The club crest was unveiled in July 2020. It features the Harland and Wolff cranes, the Red Hand of Ulster, a shamrock and a thistle, with the club motto "Together" included in English, Irish and Ulster-Scots.

The crest was designed by creative director Rory Millar. The club's provisional logo used lettering from the Farset and Feirste typeface, which was developed from Belfast's historic tiled street signs. The typeface was originally developed by John McMillan, Emeritus Professor of Graphic Design at Ulster University, with MuirMcNeil later helping to develop the design for digital use.

Irish language activist Linda Ervine became the club's inaugural president. Her involvement was reported as part of the club's effort to emphasise its cross-community character and appeal beyond traditional GAA audiences.

In 2023, the club hosted an Ulster-Scots event during Ulster-Scots Week, reported as the first event of its kind held by a GAA club.

==Sporting activity and growth==

East Belfast GAA fields teams in the four main Gaelic games codes: men's football, ladies' football, hurling and camogie.

The club's camogie team won the Down Junior Championship in 2022, defeating Ballela in the final before preparing to represent Down in the Bridie McMenamin Shield. In 2023, the club's hurlers reached the Down Junior Hurling Championship final.

By 2025, The Irish News reported that the club had more than 100 registered players in men's senior football alone, fielded senior teams in all four codes, and had underage teams and a nursery programme for children aged 18 months to four-and-a-half years. The same report stated that East Belfast fielded four senior men's football teams, two senior hurling teams, two senior ladies' football teams and a camogie team.

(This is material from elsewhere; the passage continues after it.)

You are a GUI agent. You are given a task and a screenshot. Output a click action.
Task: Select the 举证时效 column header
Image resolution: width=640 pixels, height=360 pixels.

In October 2024, East Belfast GAA's under-14 girls and under-10 boys teams were invited to play half-time games at the Dublin Senior Football Championship final at Parnell Park.

==Community and development work==

The club has been the subject of national and international media coverage because of its cross-community ethos and its role in promoting Gaelic games in a part of Belfast where the GAA had not had a club for decades.

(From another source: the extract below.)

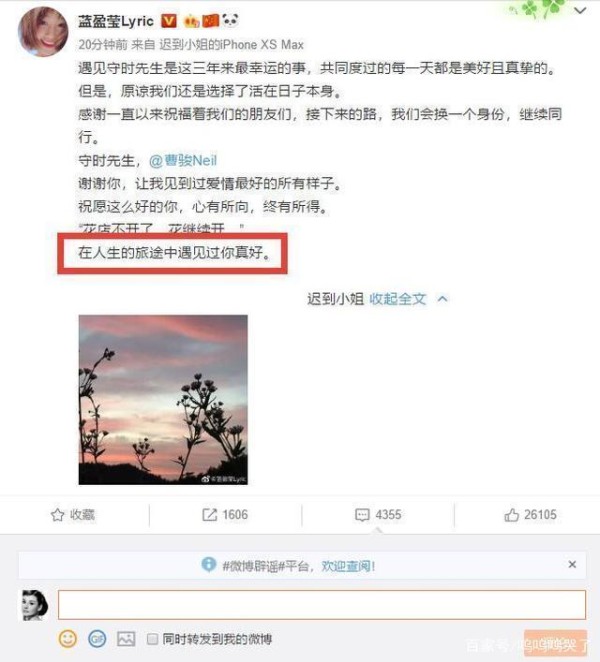
Task: Attach a picture using the image icon
Action: tap(126, 639)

In 2022, the club was the subject of Le Chéile, an Irish Language Broadcast Fund documentary series produced by Macha Media and broadcast on BBC Two Northern Ireland and RTÉ One. The series followed the club during its first full year of play in 2021. Belfast Media reported that the series featured East Belfast GAA players including Irial Ó Ceallaigh, Kimberly Robertson, Niamh Daly and Andrew McCammon, and explored how the club welcomed players from different backgrounds. The Irish Examiner also reviewed the series, noting its focus on the club's development during the pandemic and its ability to field men's and women's teams within a year of formation.

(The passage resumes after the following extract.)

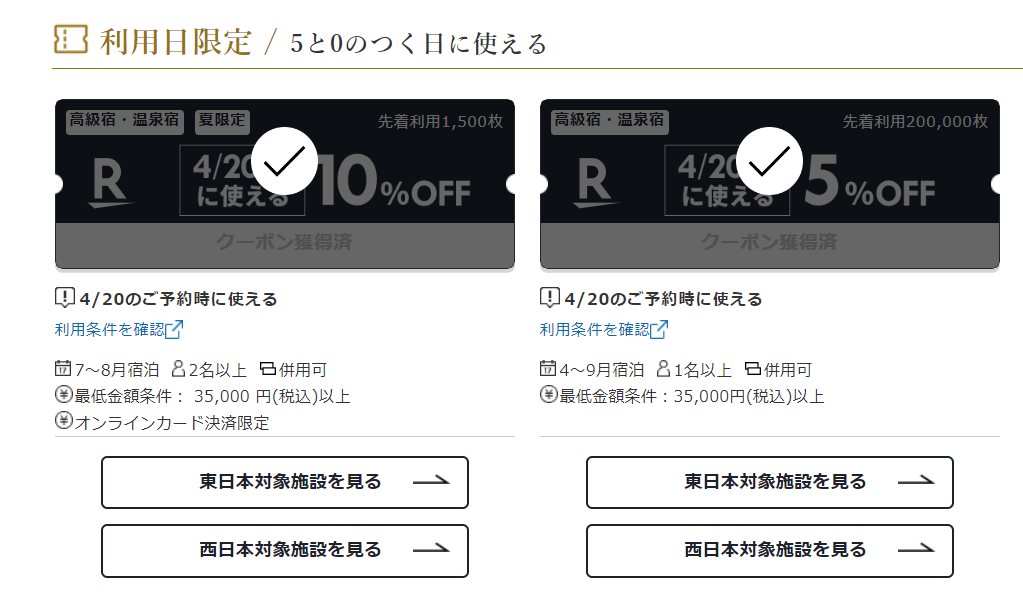Click the calendar icon next to 7〜8月宿泊
This screenshot has height=598, width=1023.
tap(63, 368)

GAA.ie profiled Kimberly Robertson as one of the first people to join the club following its launch. The article reported that she became the club's inaugural camogie secretary, was vice-chairperson by the end of its first season, and was later elected chairperson.

In May 2023, Ulster Ladies Gaelic and Ulster Camogie joined with East Belfast GAA and other organisations for the first LGBTQ+ Women's Sports Day at Queen's University Belfast, organised by Sporting Pride Ireland.

In 2024, the club launched a three-year development plan at the Titanic Hotel in Belfast. Ulster GAA reported that the plan included the creation of a Friends of East Belfast GAA group, a cultural subcommittee to promote languages and cultures within the club, and a focus on developing pitches and facilities. Ulster GAA also stated that East Belfast GAA had been recognised in Ulster GAA's 2024-2028 strategic plan as a model club for community engagement.

The Irish News reported in March 2024 that the club was seeking around 15 acres of land in its catchment area to develop a permanent base, potentially in partnership with other sports organisations. In 2024, GAA.ie reported that Belfast City Council had reallocated space at Henry Jones Playing Fields for a full-sized GAA pitch with goalposts.